Molecular hallmarks of ageing in amyotrophic lateral sclerosis

Amyotrophic lateral sclerosis (ALS) is a fatal, severely debilitating and rapidly progressing disorder affecting motor neurons in the brain, brainstem, and spinal cord. Unfortunately, there are few effective treatments, thus there remains a critical need to find novel interventions that can mitigate against its effects. Whilst the aetiology of ALS remains unclear, ageing is the major risk factor. Ageing is a slowly progressive process marked by functional decline of an organism over its lifespan. However, it remains unclear how ageing promotes the risk of ALS. At the molecular and cellular level there are specific hallmarks characteristic of normal ageing. These hallmarks are highly inter-related and overlap significantly with each other.
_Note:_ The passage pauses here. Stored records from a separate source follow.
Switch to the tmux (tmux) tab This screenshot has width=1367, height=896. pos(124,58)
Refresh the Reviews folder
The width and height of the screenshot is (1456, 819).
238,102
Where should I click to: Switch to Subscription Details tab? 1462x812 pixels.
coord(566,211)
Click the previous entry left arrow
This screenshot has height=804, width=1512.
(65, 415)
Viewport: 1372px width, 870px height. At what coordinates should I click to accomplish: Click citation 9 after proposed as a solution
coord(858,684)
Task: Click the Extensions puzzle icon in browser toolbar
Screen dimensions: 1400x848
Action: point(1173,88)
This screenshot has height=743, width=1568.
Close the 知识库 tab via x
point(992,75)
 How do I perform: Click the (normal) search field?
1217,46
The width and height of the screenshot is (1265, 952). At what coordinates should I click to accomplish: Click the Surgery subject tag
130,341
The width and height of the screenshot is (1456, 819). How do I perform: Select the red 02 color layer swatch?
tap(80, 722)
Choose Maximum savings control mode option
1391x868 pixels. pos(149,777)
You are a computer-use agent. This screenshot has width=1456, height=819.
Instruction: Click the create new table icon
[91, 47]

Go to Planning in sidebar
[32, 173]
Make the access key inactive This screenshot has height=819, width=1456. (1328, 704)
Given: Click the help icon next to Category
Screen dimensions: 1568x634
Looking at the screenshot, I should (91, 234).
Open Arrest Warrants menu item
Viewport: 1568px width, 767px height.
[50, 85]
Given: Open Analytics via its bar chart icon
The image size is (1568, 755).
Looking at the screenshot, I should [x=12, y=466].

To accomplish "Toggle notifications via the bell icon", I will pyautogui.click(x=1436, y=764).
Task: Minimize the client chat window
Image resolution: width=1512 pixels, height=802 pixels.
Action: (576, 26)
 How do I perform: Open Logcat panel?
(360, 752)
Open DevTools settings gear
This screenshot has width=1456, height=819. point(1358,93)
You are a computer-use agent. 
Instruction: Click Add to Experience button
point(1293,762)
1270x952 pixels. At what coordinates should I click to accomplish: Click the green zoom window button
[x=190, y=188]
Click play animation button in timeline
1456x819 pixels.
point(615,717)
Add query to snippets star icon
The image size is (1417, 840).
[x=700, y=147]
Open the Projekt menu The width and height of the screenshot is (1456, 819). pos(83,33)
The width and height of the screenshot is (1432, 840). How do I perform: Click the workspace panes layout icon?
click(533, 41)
Moreover, whilst ageing is a normal process, there are striking similarities at the molecular level between these factors and neurodegeneration in ALS. Nine ageing hallmarks were originally proposed: genomic instability, loss of telomeres, senescence, epigenetic modifications, dysregulated nutrient sensing, loss of proteostasis, mitochondrial dysfunction, stem cell exhaustion, and altered inter-cellular communication. However, these were recently (2023) expanded to include dysregulation of autophagy, inflammation and dysbiosis. Hence, given the latest updates to these hallmarks, and their close association to disease processes in ALS, a new examination of their relationship to pathophysiology is warranted. In this review, we describe possible mechanisms by which normal ageing impacts on neurodegenerative mechanisms implicated in ALS, and new therapeutic interventions that may arise from this.